Freelance journalist, copywriter


Prasa blames vandals for spate of commuter train accidents

Many accidents were caused by human error in the manual signalling process.


While the Passenger Rail Agency of South Africa (Prasa) has tried to blame vandals for a spate of commuter train accidents, the organisation has flouted safety orders from the country’s rail safety regulator, putting hundreds of thousands of passengers at risk.

There have been a number of accidents over the past year involving Prasa commuter trains which have been caused by human error in the manual signalling process.

Prasa has ignored two prohibition directives in that time from the Railway Safety Regulator which ban manual signalling because of the dangers it poses.

Prasa Acting CEO Mthura Swartz yesterday blamed vandalism and cable theft after two trains collided near Germiston this week, which left more than 200 people injured.

But it was the signalling errors which followed the vandalism which actually caused the collision. Fred Nel, the DA’s Gauteng Shadow MEC for Roads and Transport, said Prasa’s safety issues ran far deeper.

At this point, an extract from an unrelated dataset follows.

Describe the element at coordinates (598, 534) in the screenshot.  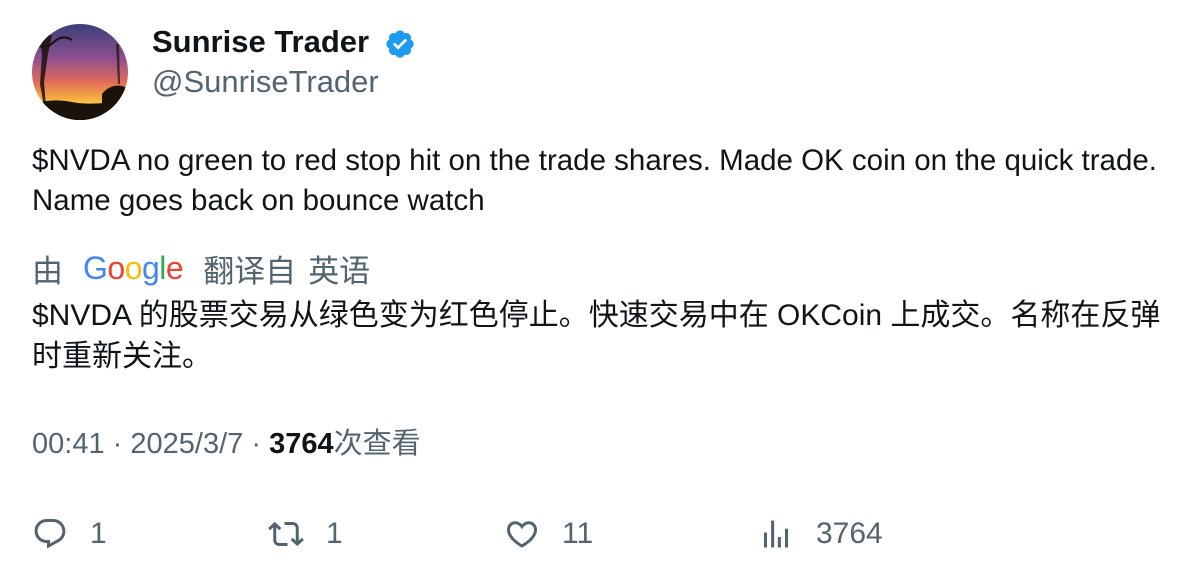
I see `action-bar: 1 1 11 3764` at that location.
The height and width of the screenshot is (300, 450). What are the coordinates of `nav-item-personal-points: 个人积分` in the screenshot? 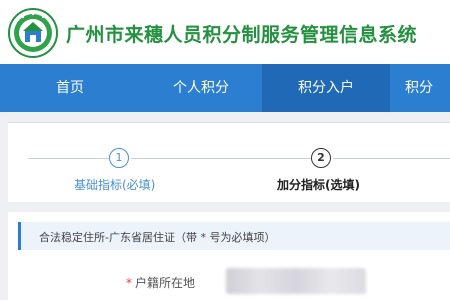 It's located at (201, 88).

The latest train crash happened a week after a fatal train accident involving a truck left at least 18 people dead near Kroonstadt. Nel suggested that Prasa’s railway system was operating on dangerously outdated technology and was not making adequate use of its policing system.

Yesterday, the Railway Safety Regulator (RSR) issued the Prasa with a another prohibition directive, barring it from allowing trains to be directed manually on different routes, after it found it was this method which led to the crash in Germiston on Tuesday.

Normally trains would be directed via automatic signals controlling traffic, but RSR spokesperson Madelein Williams said Prasa has increasingly been using a manual system in which a control officer directly contacts a train driver to authorise passage if automatic signals are damaged as a result of cable theft.

Nel said: “Gautrain was able to successfully secure its cables within its system using technology and it’s a good strategy. “Granted, Prasa has a much larger railway network and it would be much more difficult to secure it, but they do have railway police and it is their job to ensure they prevent this.

They can also use technology to prevent it.

“I suspect there are problems with the automated system that they are not telling us. “The information that we have received is that those operating the manual system are not always at their posts for various reasons.”

It also emerged that Prasa had contravened a previous prohibition directive issued last year, ordering that no manual signalling was to be used in Gauteng.

This was one of the reasons why the RSR issued its latest directive nationally, saying it was increasingly concerned with the use of manual signalling.

“We gave a prohibition for the Gauteng region before and they appealed the processed so there has been a bit of a back and forth around that prohibition. “That prohibition was not rescinded. That’s why we are very concerned about issues of this nature, that’s why the prohibition was issued on a national basis.”

Nel said the signalling was outdated, saying in other countries, as well as in the case of local operator Gautrain, the signalling system communicated automatically and directly with the trains, eliminating the space for human error.

“On the Gautrain, if the driver falls asleep or has a heart attack, the system stops the train itself. “Our rolling stock can’t do this. Prasa has also been slow in updating the signalling system of our rolling stock and they need to do so to ensure a safe railway system.”

Prasa spokesperson Lillian Mofokeng diverted questions to Prasa Railway Acting CEO Mthura Swartz, who was not avaible on the phone at the time of going to print.